2.2
Voorzorgsmaatregelen bij het uitvoeren van metingen
2.2.1
Voorzorgsmaatregelen bij het werken met het instrument
Dit instrument mag alleen door gekwalificeerde personen worden bediend. Een
gekwalificeerd persoon is iemand met voldoende kennis van klinische testen en
het afvoeren van besmettelijk afval. Lees deze bedieningshandleiding vóór
gebruik grondig door.
Raak nooit met onbeschermde handen de teststriplade, de draagarm of andere
onderdelen aan waaraan resten van monsters kunnen zitten. Draag tijdens het
reinigen of onderhouden van deze onderdelen beschermende handschoenen,
zodat u niet aan pathogene micro-organismen wordt blootgesteld.
Voer gebruikte monsters, onderdelen en afvalvloeistof af volgens de plaatselijke
regelgeving voor biologisch gevaarlijk afval.

----------

Beantwoord de volgende vragen aan de hand van de tekst over voorzorgsmaatregelen hierboven:
1. Wie mag het instrument volgens de tekst bedienen?
2. Wat moet men dragen bij het reinigen of onderhouden van onderdelen waaraan resten van monsters kunnen zitten?
3. Volgens welke regelgeving moeten gebruikte monsters, onderdelen en afvalvloeistof worden afgevoerd?

Opgeslagen items
----------

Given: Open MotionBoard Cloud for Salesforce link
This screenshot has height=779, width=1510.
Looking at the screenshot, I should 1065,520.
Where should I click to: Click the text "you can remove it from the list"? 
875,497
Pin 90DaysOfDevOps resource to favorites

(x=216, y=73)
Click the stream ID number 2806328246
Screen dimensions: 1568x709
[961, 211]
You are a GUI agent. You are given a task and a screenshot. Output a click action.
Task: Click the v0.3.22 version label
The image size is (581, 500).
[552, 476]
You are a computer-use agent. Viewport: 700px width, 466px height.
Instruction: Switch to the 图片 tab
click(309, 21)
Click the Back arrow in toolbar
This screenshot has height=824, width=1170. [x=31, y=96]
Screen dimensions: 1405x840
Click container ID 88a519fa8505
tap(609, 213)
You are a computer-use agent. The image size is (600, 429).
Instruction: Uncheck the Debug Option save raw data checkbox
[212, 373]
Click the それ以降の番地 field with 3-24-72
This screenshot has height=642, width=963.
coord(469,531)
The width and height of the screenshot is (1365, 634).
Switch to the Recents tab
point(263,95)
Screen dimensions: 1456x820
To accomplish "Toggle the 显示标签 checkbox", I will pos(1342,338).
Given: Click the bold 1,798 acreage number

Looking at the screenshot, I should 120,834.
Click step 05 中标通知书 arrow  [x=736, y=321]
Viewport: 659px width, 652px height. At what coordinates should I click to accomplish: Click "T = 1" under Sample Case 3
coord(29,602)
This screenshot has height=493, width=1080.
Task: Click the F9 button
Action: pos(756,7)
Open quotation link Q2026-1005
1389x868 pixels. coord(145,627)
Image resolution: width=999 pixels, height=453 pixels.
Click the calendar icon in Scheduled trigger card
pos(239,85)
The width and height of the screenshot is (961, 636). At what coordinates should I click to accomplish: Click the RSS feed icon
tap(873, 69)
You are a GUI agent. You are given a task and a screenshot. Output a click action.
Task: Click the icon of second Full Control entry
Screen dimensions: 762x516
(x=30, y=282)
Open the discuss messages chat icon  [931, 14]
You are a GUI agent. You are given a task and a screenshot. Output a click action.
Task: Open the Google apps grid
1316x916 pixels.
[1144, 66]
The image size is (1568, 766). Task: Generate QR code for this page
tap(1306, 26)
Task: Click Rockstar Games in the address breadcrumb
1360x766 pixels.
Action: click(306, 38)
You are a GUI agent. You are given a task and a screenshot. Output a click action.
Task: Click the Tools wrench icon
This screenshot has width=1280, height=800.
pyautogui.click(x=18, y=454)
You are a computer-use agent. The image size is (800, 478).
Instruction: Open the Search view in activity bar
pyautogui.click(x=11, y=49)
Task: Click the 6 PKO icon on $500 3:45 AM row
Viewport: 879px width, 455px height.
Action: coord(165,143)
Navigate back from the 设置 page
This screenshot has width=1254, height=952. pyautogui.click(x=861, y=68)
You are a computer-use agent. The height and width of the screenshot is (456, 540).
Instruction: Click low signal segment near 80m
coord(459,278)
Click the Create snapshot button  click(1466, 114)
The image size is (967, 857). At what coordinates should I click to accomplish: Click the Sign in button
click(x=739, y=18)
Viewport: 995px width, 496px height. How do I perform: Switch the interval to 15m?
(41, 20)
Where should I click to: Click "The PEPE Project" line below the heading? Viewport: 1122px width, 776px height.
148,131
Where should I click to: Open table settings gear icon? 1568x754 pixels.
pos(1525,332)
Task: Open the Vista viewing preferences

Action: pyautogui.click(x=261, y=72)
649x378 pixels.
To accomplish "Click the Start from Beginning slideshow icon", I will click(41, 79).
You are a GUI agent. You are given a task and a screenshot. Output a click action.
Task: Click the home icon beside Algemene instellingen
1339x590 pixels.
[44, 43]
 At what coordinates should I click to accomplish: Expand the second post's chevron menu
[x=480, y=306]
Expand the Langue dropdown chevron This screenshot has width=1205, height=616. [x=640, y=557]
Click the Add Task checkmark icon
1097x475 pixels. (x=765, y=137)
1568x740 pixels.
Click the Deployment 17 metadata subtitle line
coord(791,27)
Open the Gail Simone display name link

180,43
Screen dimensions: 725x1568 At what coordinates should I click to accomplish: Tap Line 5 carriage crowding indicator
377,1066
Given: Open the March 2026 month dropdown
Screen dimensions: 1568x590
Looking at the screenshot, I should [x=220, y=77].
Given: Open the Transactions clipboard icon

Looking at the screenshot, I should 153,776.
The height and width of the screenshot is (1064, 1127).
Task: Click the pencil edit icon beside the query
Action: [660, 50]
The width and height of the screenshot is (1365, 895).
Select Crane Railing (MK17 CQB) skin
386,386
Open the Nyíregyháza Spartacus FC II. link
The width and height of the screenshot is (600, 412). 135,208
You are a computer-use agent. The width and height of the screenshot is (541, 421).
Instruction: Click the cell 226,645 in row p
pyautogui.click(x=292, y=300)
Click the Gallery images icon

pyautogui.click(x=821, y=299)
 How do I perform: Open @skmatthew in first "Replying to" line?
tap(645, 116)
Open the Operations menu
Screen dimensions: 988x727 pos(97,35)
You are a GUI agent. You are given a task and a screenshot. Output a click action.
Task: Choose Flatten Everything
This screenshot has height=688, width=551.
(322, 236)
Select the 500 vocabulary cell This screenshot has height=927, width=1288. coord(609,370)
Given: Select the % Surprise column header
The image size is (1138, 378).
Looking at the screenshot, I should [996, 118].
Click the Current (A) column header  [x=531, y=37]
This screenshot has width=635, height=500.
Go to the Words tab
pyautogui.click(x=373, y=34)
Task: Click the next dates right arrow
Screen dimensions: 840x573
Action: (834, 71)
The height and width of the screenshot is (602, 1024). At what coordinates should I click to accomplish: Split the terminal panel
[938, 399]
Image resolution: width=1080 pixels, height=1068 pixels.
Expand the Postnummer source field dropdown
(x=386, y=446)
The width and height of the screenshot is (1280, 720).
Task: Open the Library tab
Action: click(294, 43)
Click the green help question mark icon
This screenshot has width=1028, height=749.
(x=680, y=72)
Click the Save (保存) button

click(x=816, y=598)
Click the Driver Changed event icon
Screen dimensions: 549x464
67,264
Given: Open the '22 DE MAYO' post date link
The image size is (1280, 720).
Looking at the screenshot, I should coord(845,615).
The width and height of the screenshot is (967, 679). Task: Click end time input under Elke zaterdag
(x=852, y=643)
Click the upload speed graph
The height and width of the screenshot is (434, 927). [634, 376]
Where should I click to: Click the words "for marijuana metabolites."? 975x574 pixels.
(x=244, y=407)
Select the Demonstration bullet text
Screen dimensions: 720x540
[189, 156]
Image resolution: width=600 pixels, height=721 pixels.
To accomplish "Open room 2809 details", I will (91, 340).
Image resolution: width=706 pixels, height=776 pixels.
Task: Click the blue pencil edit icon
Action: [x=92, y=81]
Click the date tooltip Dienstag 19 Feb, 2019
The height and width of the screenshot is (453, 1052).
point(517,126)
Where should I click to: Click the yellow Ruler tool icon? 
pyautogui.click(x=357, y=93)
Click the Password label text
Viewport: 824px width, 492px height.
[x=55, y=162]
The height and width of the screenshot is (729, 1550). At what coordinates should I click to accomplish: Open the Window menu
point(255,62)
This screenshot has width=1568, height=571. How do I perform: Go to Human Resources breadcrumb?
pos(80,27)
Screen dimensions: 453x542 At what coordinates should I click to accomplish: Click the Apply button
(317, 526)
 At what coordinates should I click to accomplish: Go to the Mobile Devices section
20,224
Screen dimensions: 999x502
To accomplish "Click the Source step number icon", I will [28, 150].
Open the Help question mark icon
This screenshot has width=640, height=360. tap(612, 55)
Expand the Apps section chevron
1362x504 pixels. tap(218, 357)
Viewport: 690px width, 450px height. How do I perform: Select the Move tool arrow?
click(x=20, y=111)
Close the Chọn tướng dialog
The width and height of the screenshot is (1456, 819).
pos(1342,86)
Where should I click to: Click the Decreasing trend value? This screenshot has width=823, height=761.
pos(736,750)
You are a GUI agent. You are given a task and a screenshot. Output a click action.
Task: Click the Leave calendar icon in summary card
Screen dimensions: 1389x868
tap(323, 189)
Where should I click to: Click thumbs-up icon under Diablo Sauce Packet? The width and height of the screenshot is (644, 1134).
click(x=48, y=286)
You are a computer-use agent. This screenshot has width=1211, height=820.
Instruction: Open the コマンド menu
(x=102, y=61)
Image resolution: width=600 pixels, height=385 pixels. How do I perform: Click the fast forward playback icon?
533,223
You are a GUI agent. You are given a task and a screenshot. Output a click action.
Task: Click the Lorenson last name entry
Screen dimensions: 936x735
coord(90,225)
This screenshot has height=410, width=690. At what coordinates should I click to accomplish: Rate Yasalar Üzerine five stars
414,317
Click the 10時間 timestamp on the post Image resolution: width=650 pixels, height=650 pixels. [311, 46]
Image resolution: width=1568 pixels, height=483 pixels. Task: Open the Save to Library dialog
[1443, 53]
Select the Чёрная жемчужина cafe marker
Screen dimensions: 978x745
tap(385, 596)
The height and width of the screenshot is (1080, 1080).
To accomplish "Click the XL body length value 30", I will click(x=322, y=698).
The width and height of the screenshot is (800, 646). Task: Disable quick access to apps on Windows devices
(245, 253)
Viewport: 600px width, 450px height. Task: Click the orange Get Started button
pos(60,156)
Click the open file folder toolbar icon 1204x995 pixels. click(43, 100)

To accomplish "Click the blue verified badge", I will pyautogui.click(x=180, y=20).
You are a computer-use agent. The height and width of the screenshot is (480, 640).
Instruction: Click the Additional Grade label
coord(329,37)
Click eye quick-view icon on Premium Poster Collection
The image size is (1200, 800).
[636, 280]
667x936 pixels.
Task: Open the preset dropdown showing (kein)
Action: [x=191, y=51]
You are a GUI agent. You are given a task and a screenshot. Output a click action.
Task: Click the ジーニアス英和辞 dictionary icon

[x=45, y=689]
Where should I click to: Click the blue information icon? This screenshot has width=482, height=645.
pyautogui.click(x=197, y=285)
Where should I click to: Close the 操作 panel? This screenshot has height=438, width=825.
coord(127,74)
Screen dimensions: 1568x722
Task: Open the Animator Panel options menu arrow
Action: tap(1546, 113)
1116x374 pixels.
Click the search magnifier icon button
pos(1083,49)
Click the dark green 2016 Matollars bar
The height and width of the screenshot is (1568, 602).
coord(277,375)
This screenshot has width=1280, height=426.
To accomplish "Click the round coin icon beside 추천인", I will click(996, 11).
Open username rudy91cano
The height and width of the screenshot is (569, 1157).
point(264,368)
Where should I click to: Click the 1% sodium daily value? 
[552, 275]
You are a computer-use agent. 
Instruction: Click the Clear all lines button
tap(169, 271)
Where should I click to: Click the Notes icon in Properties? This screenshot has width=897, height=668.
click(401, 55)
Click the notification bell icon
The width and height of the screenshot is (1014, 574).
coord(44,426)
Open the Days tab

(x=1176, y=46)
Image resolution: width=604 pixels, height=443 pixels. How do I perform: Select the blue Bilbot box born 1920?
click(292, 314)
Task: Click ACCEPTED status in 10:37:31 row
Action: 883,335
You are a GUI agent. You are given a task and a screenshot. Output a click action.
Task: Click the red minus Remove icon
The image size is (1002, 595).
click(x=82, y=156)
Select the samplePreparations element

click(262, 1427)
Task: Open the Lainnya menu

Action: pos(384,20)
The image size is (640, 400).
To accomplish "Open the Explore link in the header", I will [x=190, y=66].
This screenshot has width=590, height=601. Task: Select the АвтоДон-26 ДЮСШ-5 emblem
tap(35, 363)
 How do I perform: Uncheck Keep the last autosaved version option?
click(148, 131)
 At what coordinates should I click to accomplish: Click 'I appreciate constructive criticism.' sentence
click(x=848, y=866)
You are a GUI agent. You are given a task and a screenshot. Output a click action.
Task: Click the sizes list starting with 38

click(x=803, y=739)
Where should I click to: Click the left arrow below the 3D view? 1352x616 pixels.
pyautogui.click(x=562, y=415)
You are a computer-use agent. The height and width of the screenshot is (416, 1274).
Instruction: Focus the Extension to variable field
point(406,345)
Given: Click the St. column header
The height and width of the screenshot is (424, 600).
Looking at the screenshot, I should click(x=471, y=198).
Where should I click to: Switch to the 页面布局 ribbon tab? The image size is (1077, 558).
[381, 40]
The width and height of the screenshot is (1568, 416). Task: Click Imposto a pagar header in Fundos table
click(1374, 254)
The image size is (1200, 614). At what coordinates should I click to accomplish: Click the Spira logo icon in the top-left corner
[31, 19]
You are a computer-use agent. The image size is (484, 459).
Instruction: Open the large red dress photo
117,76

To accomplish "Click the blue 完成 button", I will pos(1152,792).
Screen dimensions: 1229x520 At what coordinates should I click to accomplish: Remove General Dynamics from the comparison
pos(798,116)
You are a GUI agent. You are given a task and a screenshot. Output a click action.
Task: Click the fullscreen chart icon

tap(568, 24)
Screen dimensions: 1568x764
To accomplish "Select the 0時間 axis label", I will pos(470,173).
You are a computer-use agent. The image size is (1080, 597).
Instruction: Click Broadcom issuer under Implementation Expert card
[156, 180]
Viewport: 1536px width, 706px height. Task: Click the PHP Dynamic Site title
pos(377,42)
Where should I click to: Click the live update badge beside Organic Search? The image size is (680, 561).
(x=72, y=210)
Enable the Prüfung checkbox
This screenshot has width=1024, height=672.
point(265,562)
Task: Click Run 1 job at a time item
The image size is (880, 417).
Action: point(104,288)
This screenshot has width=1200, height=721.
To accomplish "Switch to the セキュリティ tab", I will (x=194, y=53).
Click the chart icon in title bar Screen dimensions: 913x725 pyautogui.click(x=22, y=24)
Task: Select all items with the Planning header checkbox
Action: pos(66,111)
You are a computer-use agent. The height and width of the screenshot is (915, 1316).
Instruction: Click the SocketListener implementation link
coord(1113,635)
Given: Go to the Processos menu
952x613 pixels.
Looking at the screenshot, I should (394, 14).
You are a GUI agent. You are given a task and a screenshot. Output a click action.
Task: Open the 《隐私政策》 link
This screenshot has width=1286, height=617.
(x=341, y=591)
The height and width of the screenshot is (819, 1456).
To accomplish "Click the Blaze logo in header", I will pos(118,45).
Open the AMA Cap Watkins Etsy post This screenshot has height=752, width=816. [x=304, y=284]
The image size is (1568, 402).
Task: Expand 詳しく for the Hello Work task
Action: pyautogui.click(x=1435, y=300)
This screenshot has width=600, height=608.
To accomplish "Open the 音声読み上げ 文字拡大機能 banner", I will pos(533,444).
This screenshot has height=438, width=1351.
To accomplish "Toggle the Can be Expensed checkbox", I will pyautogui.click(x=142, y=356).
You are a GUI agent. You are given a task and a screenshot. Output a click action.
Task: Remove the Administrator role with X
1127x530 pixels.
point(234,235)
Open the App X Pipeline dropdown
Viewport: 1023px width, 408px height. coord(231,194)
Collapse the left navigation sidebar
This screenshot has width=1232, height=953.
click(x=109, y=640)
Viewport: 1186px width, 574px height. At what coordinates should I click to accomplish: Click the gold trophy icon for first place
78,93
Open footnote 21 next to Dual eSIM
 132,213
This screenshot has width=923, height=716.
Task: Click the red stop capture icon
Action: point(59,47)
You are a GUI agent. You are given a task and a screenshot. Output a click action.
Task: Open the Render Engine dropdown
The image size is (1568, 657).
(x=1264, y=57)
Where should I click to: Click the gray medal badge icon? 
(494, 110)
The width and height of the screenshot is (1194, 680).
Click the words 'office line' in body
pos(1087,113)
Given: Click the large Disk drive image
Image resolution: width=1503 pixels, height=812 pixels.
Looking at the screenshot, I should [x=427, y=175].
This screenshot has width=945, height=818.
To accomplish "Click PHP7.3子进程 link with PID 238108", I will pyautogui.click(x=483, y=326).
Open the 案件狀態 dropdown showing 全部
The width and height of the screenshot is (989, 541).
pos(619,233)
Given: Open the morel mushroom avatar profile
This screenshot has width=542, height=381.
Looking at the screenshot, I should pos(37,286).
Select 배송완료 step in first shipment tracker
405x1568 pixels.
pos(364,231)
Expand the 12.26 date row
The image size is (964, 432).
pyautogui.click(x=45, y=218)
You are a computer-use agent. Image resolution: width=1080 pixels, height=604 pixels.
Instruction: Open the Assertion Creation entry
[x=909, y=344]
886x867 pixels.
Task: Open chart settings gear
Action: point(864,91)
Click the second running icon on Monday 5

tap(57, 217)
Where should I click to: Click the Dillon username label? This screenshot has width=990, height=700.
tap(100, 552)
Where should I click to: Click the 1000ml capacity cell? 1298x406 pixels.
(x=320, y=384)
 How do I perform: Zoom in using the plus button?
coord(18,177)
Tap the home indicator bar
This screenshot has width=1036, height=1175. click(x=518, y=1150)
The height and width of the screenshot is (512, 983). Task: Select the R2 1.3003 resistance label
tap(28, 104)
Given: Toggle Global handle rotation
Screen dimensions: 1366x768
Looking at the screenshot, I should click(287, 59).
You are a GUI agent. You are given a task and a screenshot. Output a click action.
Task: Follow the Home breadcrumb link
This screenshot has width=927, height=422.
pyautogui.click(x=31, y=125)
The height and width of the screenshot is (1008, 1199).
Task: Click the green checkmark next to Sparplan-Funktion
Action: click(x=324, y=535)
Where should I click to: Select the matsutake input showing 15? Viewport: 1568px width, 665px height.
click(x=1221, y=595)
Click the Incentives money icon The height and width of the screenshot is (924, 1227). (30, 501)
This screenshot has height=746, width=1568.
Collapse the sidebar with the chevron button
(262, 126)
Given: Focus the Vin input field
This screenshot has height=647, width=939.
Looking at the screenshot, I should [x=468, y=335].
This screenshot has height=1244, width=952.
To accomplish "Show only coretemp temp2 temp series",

----------

> _ANTWOORD_:
1. Alleen gekwalificeerde personen, dat wil zeggen personen met voldoende kennis van klinische testen en het afvoeren van besmettelijk afval.
2. Beschermende handschoenen.
3. Volgens de plaatselijke regelgeving voor biologisch gevaarlijk afval.